Fyodor Andreev, Alrosa’s chief executive, has said this would change next year. The Siberia-based miner is converting itself from a closed to an open joint stock company – or from a ZAO to an OAO in Russian corporate terminology. This will allow outside investors to buy new shares and relax ownership restrictions on the tightly-held miner.”

Source: Financial Times, December 19 2010

Observations:

  • Alrosa is currently owned by federal and regional governments. It operates mines in Russia and Angola, accounting for 25% of global carat production and 97% of the Russian production.
  • Total equity value of the company is highly uncertain, making an IPO a high-risk way of raising money. Company profit over 2009 was approx. $110mln, while loss over 2008 was approx. $1bln. The company income appears to suffer from very high cost of debt, with interest rate on interest bearing debt at approx. 13%.

Implications:

  • Alrosa will need considerable amounts of cash to be able to move to underground mining in various mines in Siberia. As the governments are not able to provide the money required for this expansion, they are forced to open up the shareholding structure to attract capital from the market.
  • Although the ownership of the company will be loosened, it is unlikely the free floating shares will be a major part of the total company ownership. However, the redistribution of government ownership might cause internal struggles: the federal government currently holds just over 50% of the shares, which would be diluted to below 50% after an IPO.

©2010 | Wilfred Visser | thebusinessofmining.com

Joint Venture Finds Gold on Ocean Floor

December 10, 2010 Comments off

“AngloGold Ashanti Ltd.’s marine exploration venture with diamond giant De Beers SA has turned up gold on the ocean floor and continues to hunt for large deposits, the gold producer’s chief executive said Friday.

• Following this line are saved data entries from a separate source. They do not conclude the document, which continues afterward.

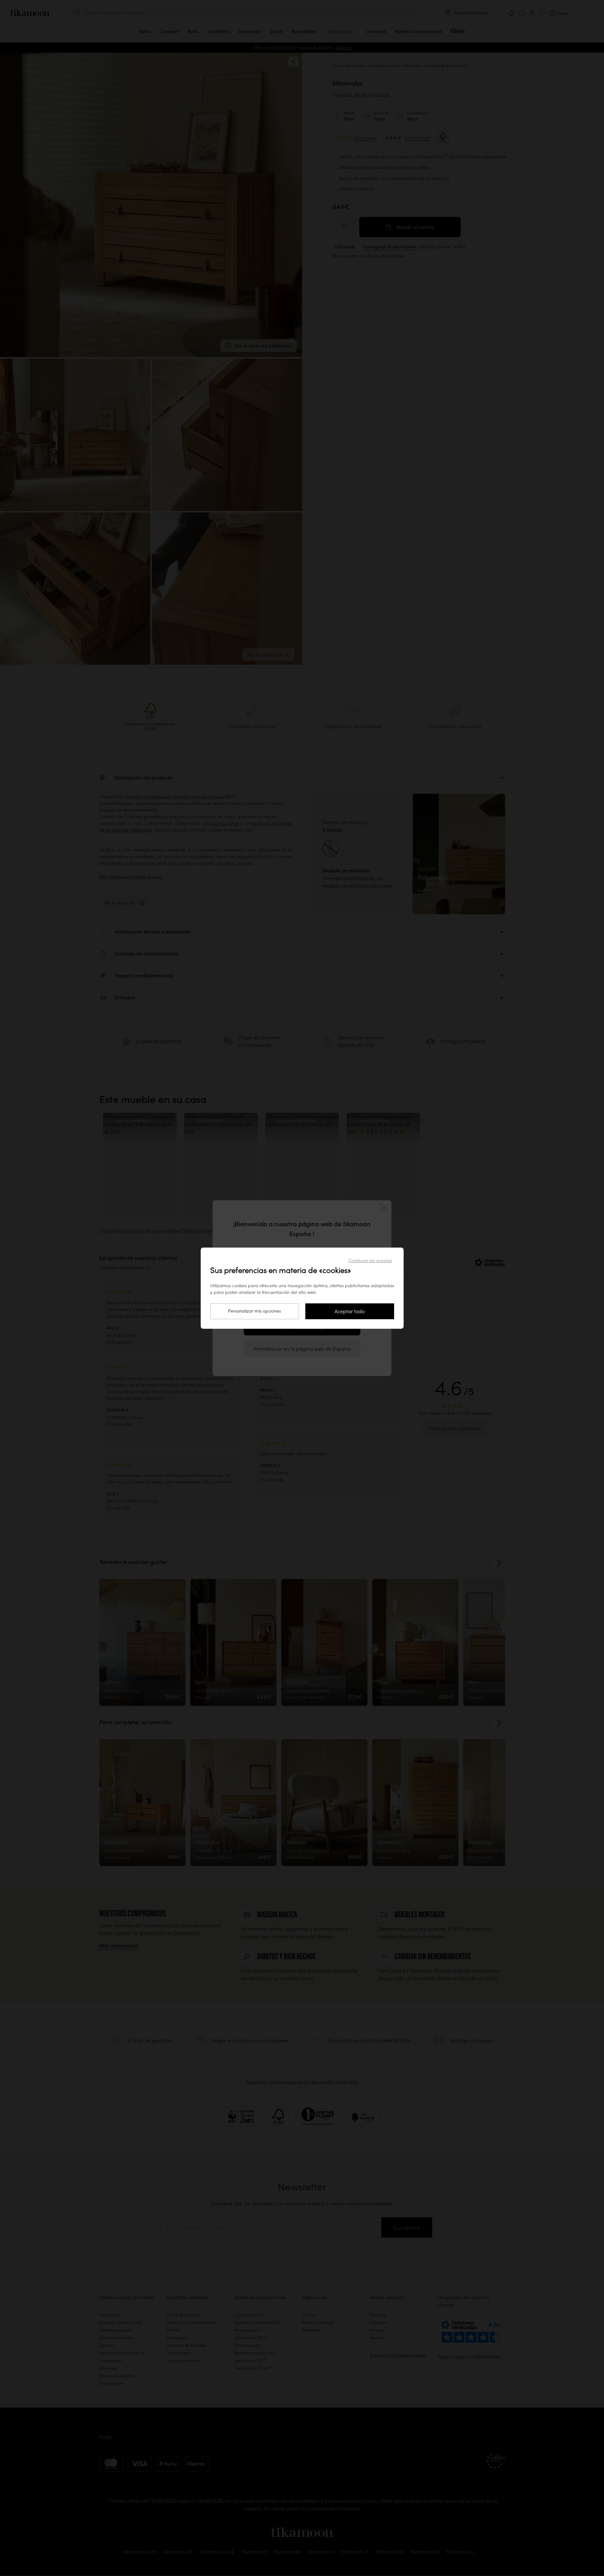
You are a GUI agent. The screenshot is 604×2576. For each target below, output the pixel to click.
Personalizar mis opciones (254, 1311)
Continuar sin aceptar (370, 1260)
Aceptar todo (349, 1311)
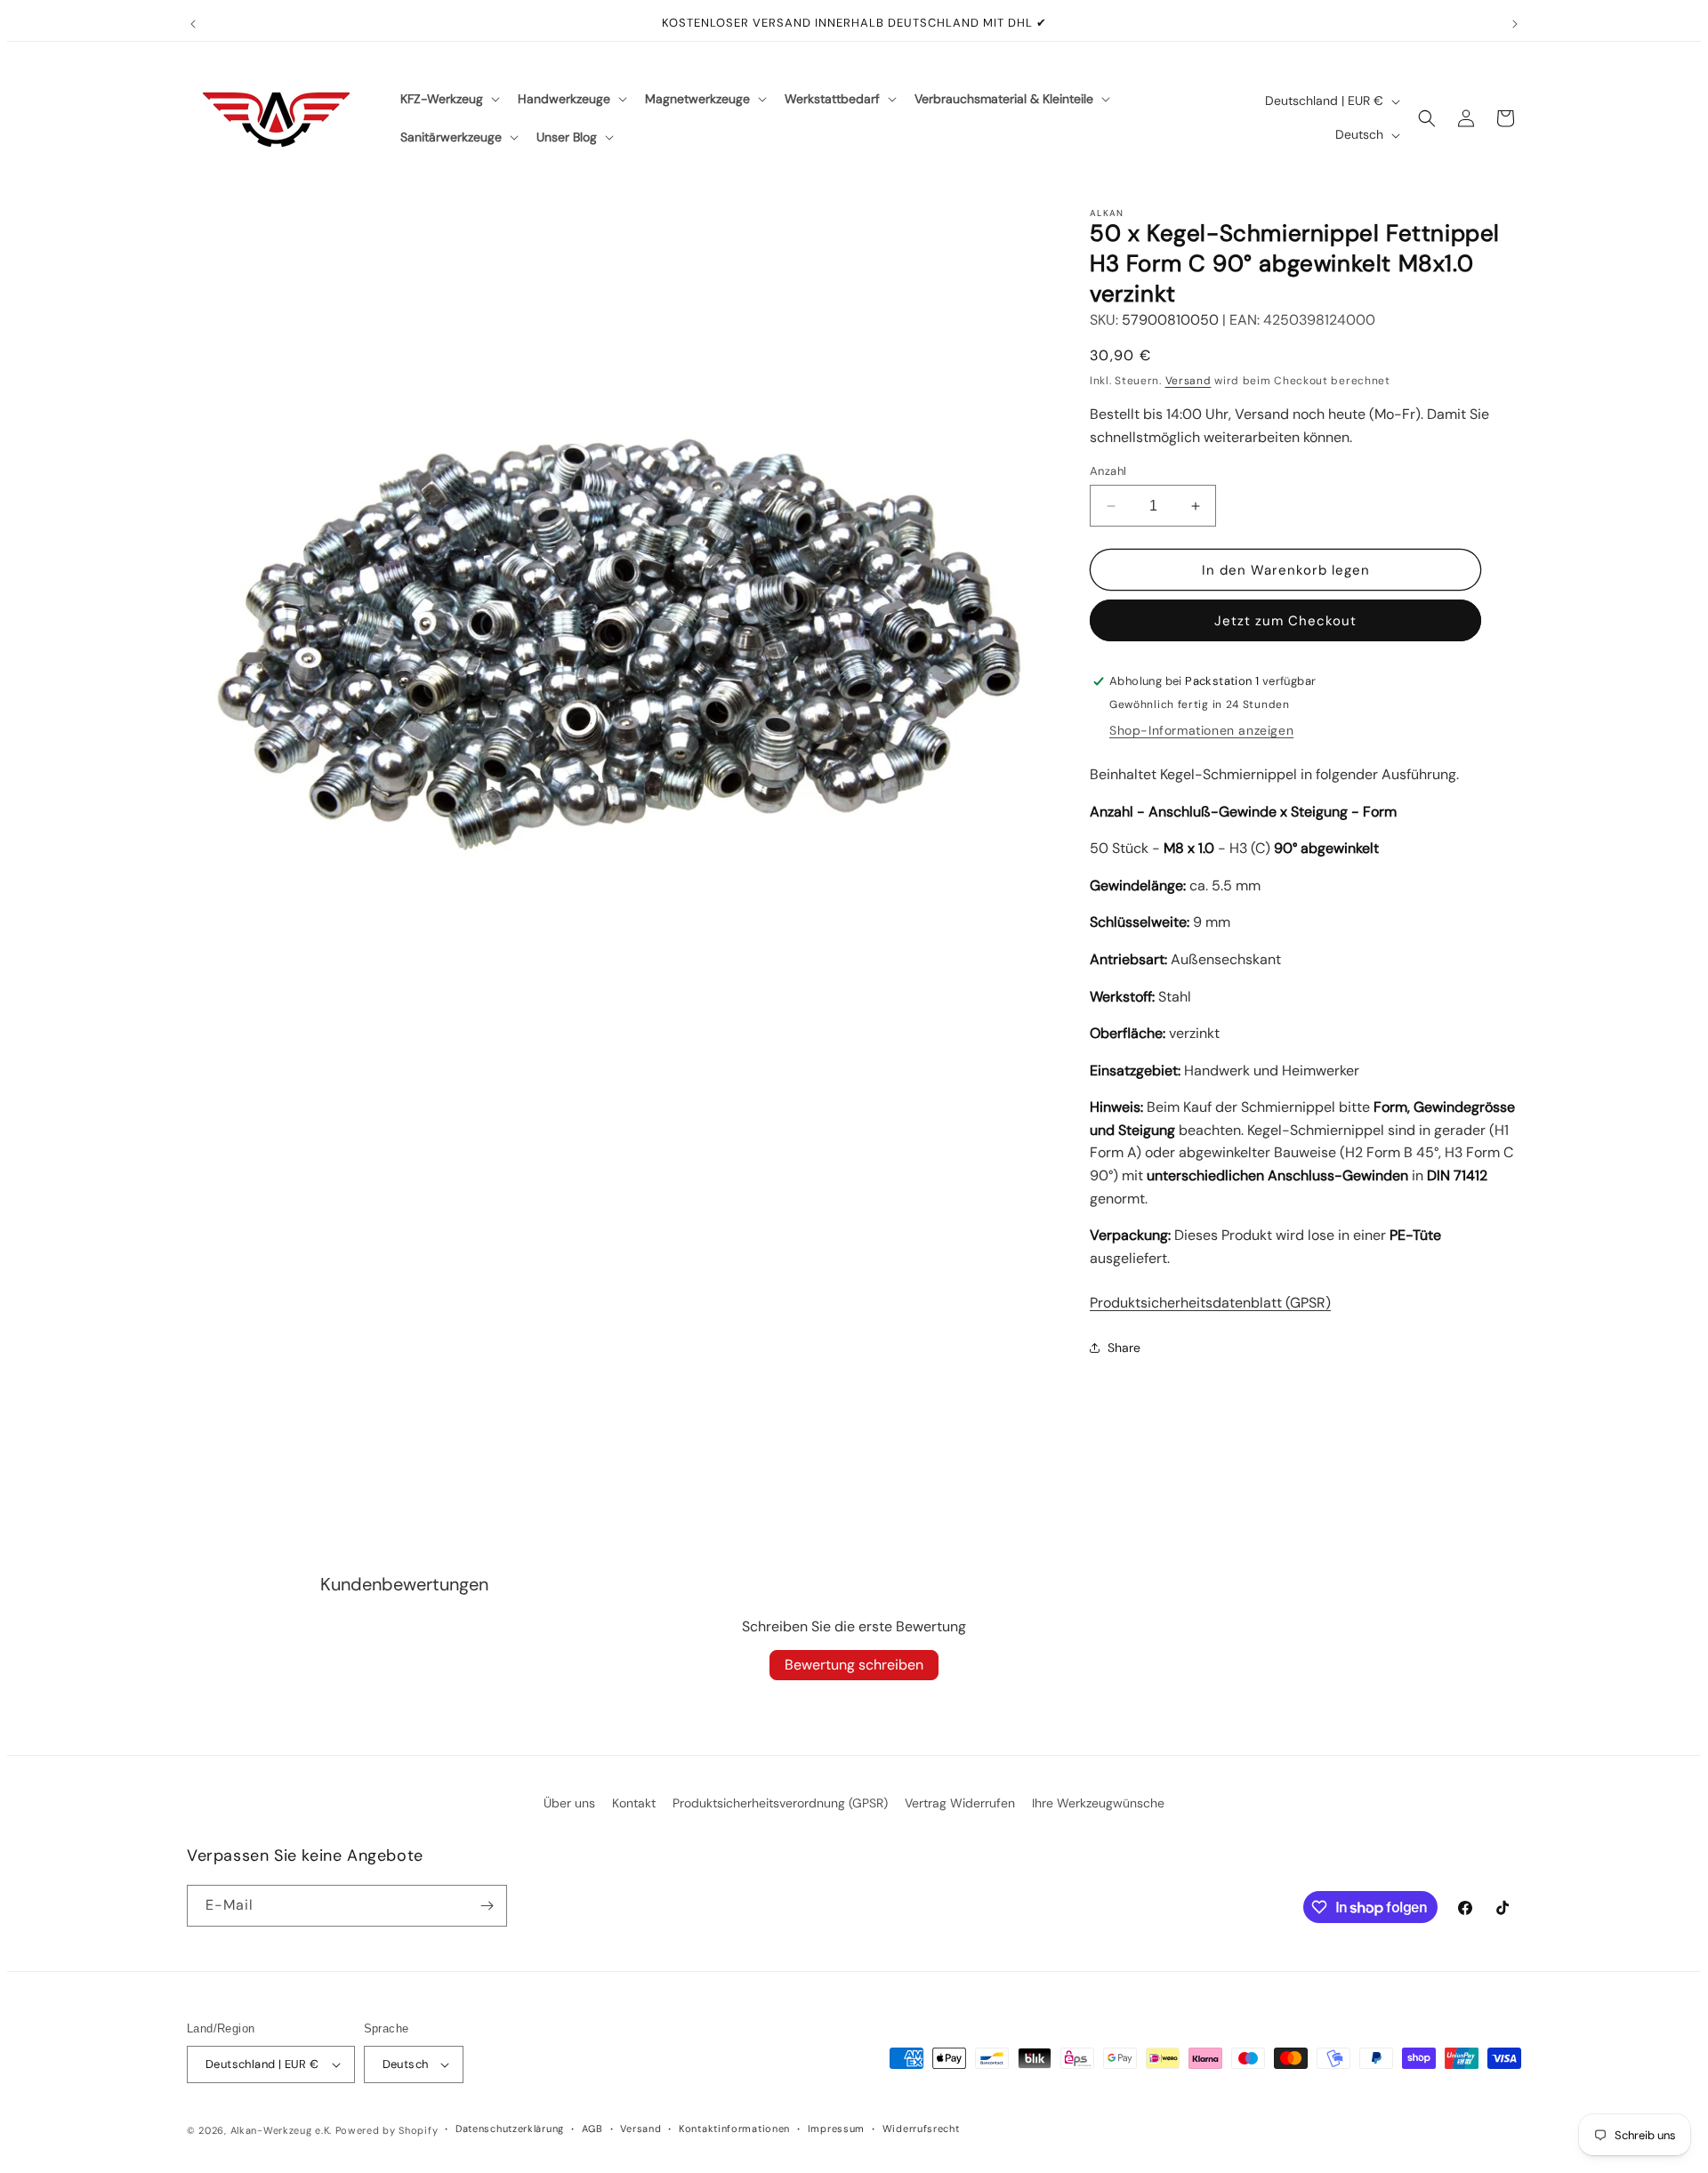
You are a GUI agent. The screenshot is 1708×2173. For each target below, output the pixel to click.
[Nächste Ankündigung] (1515, 24)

Two vessels belonging to De Beers are two-thirds of the way through their exploration off the coast of New Zealand and continue to search off South Africa and Canada, Mark Cutifani said in an interview at the company’s Johannesburg head office.

‘We are finding gold, but the key will be finding those areas where the grades [of the gold found] cover the cost,’ he said. ‘We aren’t there yet.'”

Source: Wall Street Journal, December 10 2010

Observations:

  • AngloGold Ashanti and De Beers have teamed up to combine their knowledge of marine mining and gold deposits, hoping to find underwater deposits of gold.
  • AngloGold has put in $40mln for 3 years of exploration, a very small amount compared to the billions spend in the exploration industry on land annually.

Implications:

  • The only implication of the announcement by AngloGold’s executive is that the most interesting places that were explored by the joint venture don’t hold levels of gold that make underwater mining feasible.
  • A successful exploration effort by the JV might cause a strong increase of sub sea exploration efforts. Dredging companies, specialized miners are the most likely actors in this area, as there are very few synergies between undersea mining and traditional mining apart from processing of the dredged/mined material.